# EF 16-35 f4L IS Owners - Did you buy slim filter UV/Protector for it?



## Triggyman (Dec 6, 2014)

Hi Everyone:

I am 99% certain to add my final lens for the foreseeable future by tomorrow - the 16-35 f4L.

For the fine folks here who already own that lens, have you purchased a UV or Protector filter (slim) to complete the front seal as recommended by Canon?
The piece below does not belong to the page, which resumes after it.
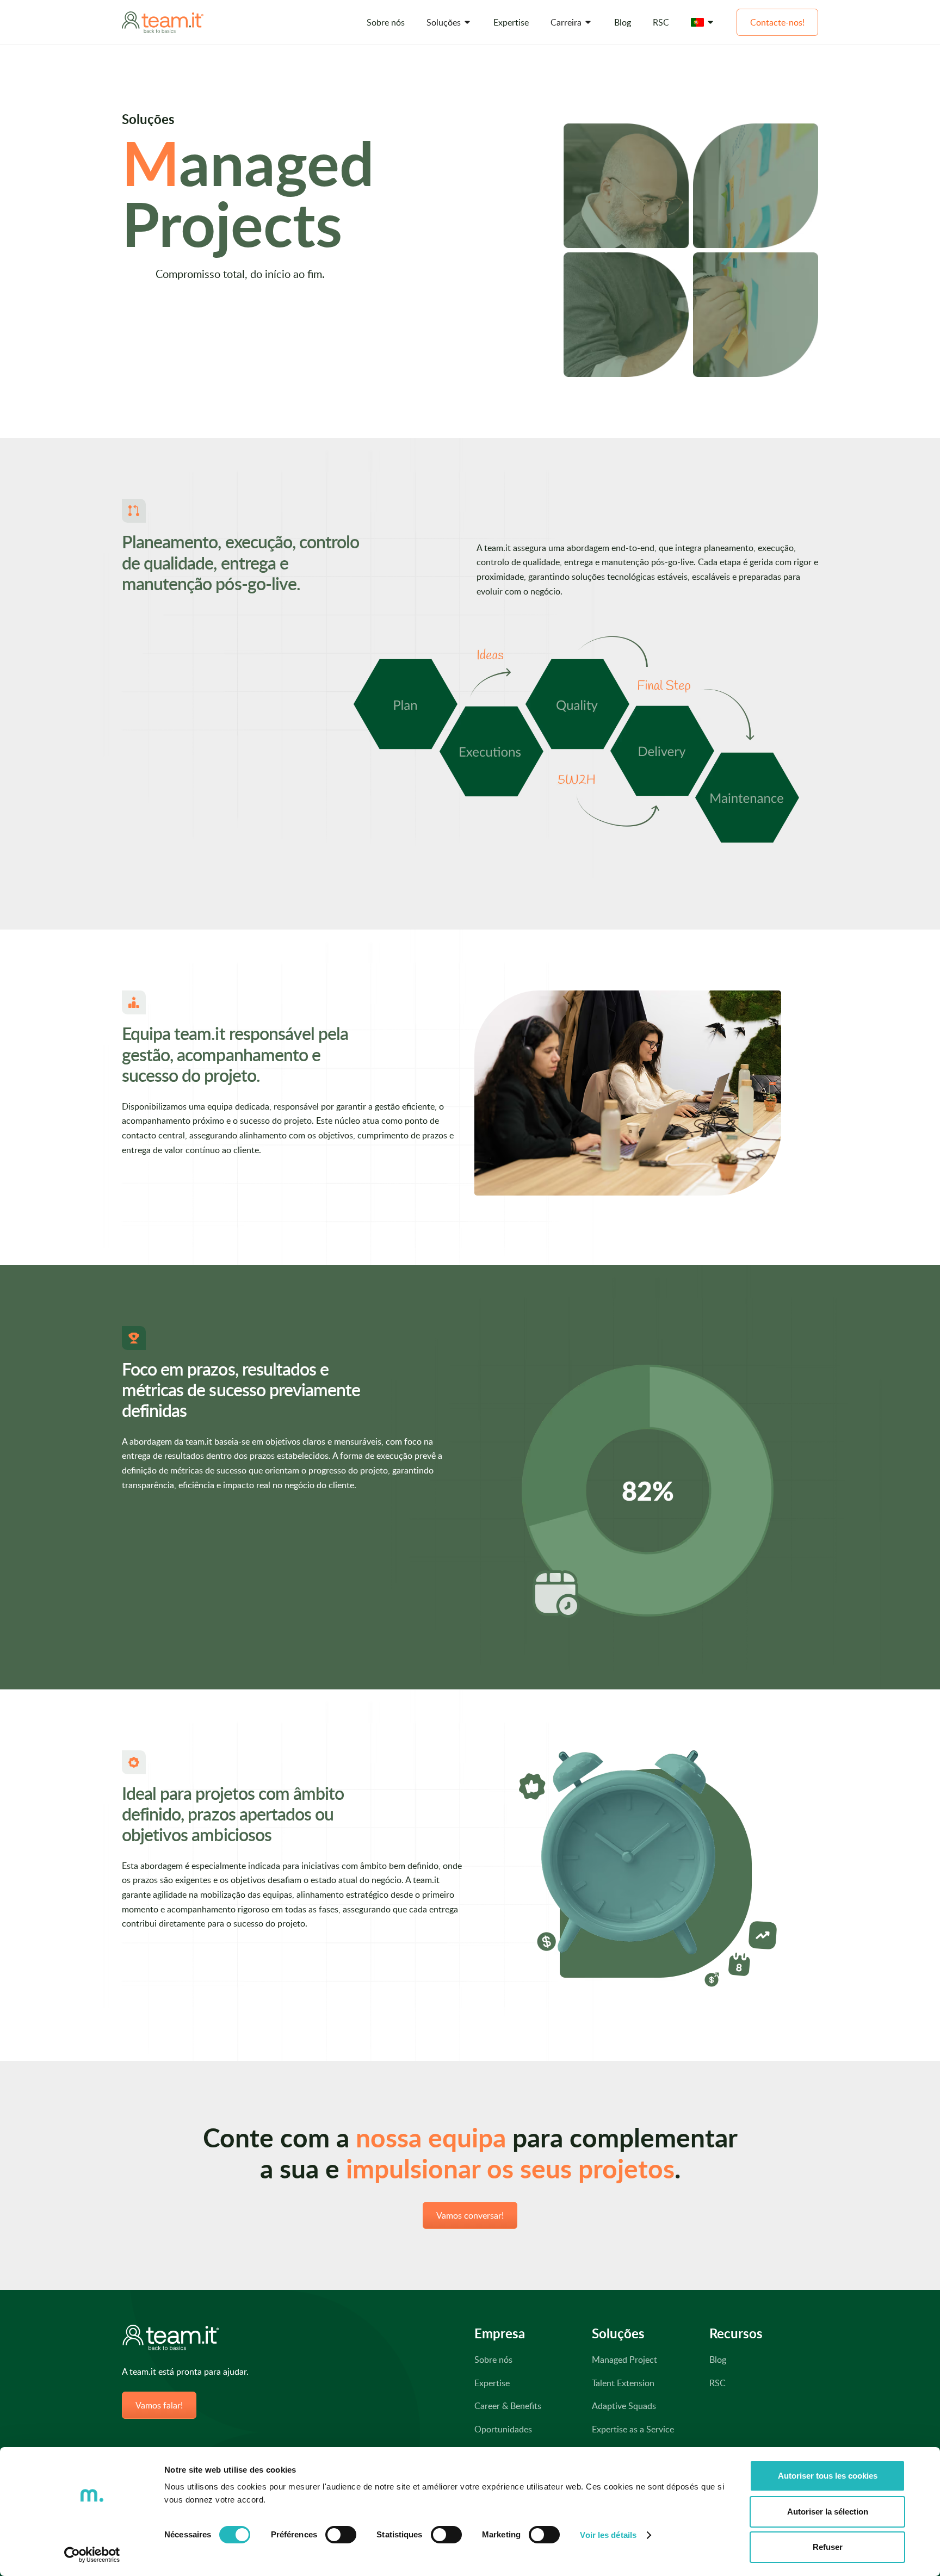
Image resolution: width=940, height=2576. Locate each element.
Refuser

If yes, did you get the either UV or Protector (clear) filter? Which one is better? The slim B+W isn't really that cheap.

If no, what's the reason?

Thanks. G.A.S. isn't cured with the 24-70II from 3 weeks ago...I say "sc**w saving money this Christmas, I want it..." :'(


----------



## e17paul (Dec 6, 2014)

Final lens? I've believed that before..


----------



## muchakucha (Dec 6, 2014)

I got B+W 77mm XS-Pro Clear with Multi-Resistant Nano Coating (007M) for mine and it works great


----------



## NorbR (Dec 6, 2014)

I have a Hoya HD Protector for my 77mm lenses, works just fine, I haven't seen any major problem with it yet, and it's easy to clean. I like Hoya HD Series, good quality at good prices imho.


----------



## Ryan85 (Dec 6, 2014)

muchakucha said:


> I got B+W 77mm XS-Pro Clear with Multi-Resistant Nano Coating (007M) for mine and it works great




+1.....I have the same on all my lenses including the 16-35 f4 and they work great. You'll love the lens it's awesome.


----------



## slclick (Dec 6, 2014)

muchakucha said:


> I got B+W 77mm XS-Pro Clear with Multi-Resistant Nano Coating (007M) for mine and it works great



Same +1


----------



## tron (Dec 6, 2014)

Yes, I got a slim HOYA HD UV filter


----------



## Triggyman (Dec 6, 2014)

e17paul said:


> Final lens? I've believed that before..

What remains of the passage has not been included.